Meier’s curious concept borrows (self-consciously, I’m sure) from J.G. Ballard’s 1974 cult novel
Concrete Island (which essentially re-enacts Robinson Crusoe on a freeway median). We’re never told why the family is living in such unusual circumstances or why they refuse to leave. In fact, we see virtually nothing of the world outside their titular abode. While there isn’t anything that’s particularly inconceivable about the narrative, this unexplained isolation lends it an air of unreality.

Given the static nature of our iconoclastic clan’s struggle, the film’s drama lacks a certain tangible forward momentum—especially toward the end when the family is voluntarily entombed within their house. Still, Meier conjures up some indelible images along the way, evoking ecological decay, unchecked advancement and the steady dissolution of the modern family with little more than a house, some grass and a short strip of highway.

On the acting side of things, the ageless Huppert lends the little-known cast solid anchorage.
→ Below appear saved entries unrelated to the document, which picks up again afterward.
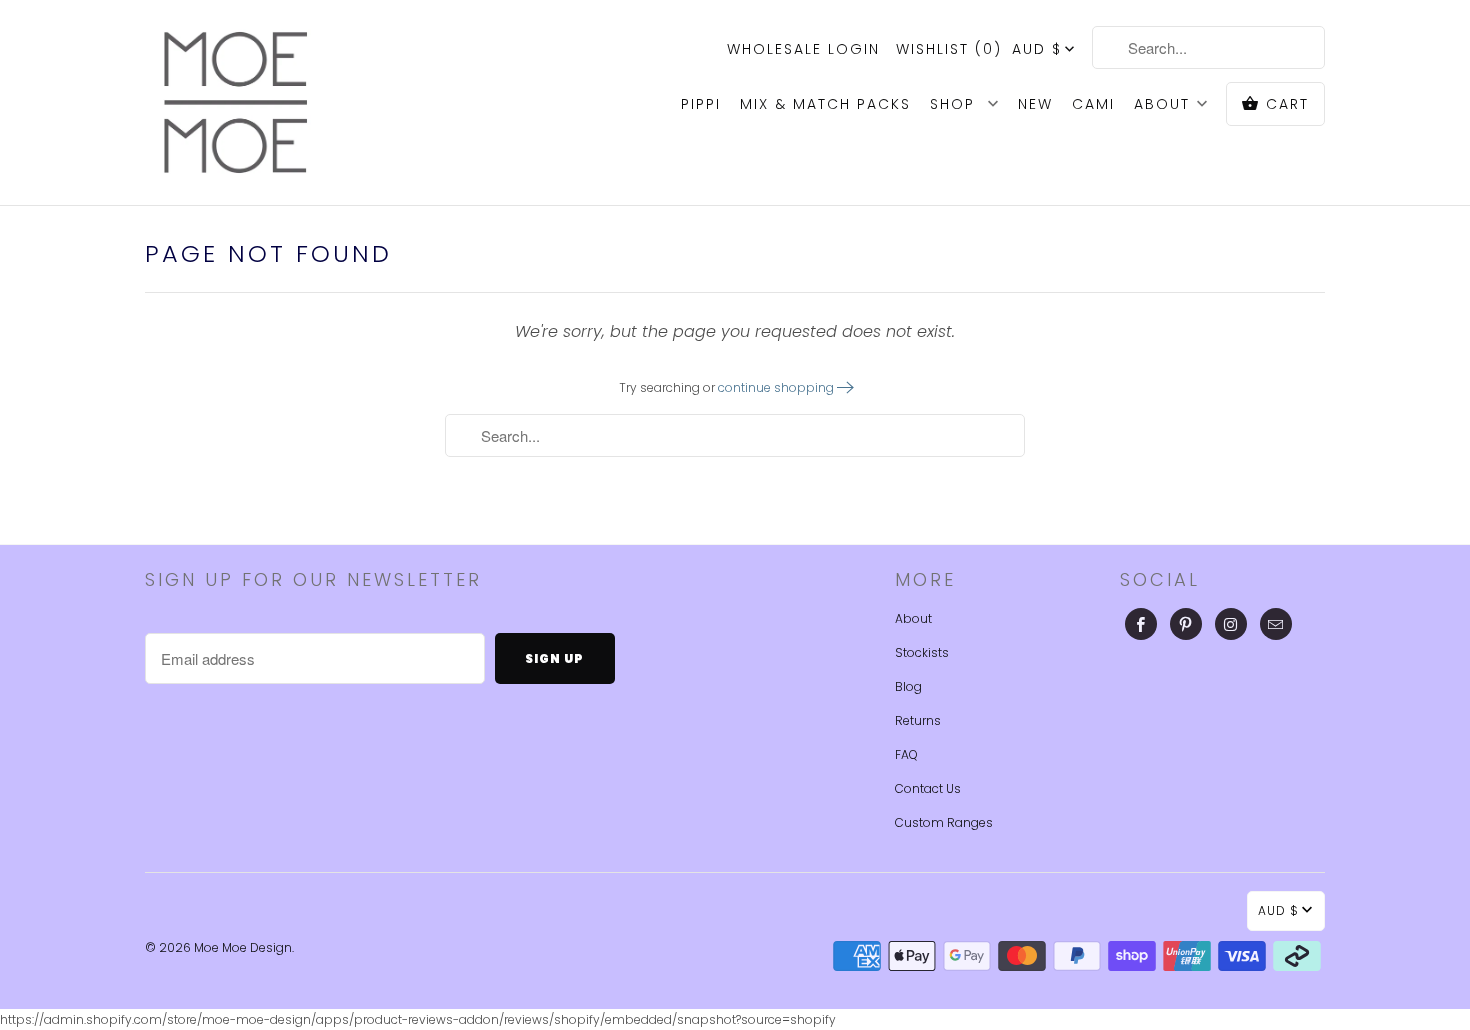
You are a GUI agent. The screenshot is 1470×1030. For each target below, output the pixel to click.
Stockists (922, 652)
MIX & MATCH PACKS (825, 104)
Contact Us (928, 788)
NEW (1035, 104)
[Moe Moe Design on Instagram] (1231, 624)
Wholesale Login (803, 49)
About (913, 618)
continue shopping (777, 387)
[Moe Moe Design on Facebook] (1141, 624)
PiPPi (701, 104)
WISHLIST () (949, 49)
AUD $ (1037, 49)
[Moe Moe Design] (235, 102)
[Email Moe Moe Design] (1276, 624)
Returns (918, 720)
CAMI (1093, 104)
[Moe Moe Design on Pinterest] (1186, 624)
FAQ (906, 754)
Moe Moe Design (243, 947)
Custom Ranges (944, 822)
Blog (908, 686)
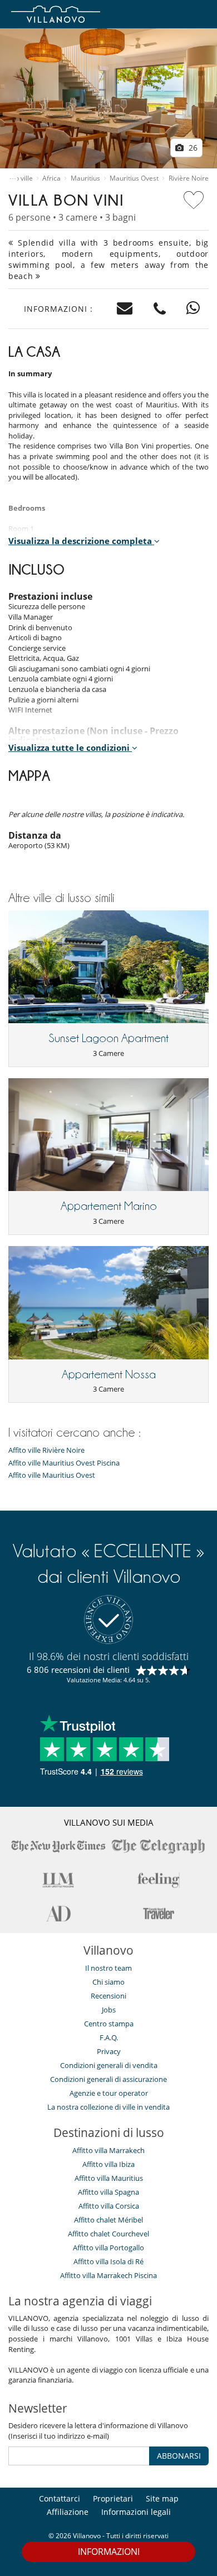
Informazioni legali (136, 2512)
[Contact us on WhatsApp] (193, 308)
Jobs (109, 2010)
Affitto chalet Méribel (108, 2220)
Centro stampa (109, 2024)
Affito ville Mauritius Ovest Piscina (64, 1463)
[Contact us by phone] (160, 308)
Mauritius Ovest (134, 178)
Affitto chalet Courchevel (108, 2234)
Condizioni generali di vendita (108, 2065)
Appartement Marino (109, 1206)
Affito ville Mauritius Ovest (51, 1475)
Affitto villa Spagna (108, 2192)
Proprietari (113, 2498)
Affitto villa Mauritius (109, 2178)
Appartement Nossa (109, 1374)
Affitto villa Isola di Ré (108, 2261)
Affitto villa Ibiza (108, 2164)
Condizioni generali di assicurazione (108, 2079)
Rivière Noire (189, 178)
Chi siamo (108, 1982)
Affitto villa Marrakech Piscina (108, 2275)
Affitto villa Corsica (108, 2206)
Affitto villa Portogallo (108, 2248)
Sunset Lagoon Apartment (108, 1038)
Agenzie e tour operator (109, 2093)
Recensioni (108, 1996)
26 (192, 147)
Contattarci (59, 2498)
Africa (51, 178)
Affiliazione (67, 2512)
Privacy (109, 2051)
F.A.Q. (109, 2037)
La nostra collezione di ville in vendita (108, 2107)
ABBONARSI (179, 2455)
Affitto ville (16, 178)
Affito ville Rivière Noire (46, 1450)
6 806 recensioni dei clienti (78, 1669)
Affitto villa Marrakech (108, 2150)
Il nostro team (108, 1968)
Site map (162, 2498)
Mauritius (85, 178)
Her portrayal of a brittle matriarch who refuses to acknowledge the march of progress or give up her beloved (if entirely unconventional) home gives the film its emotional center.

Ultimately, I’m not entirely sure what’s to be made of
Home: metaphor, experiment, cult drama, off-kilter comedy? Aside from its obvious concerns—familial and ecological—it’s the sort of film that’s wide-open to interpretation. For the right art house audience, however, Meier’s confidently bizarre debut is a breath of fresh air in a world choked with exhaust fumes.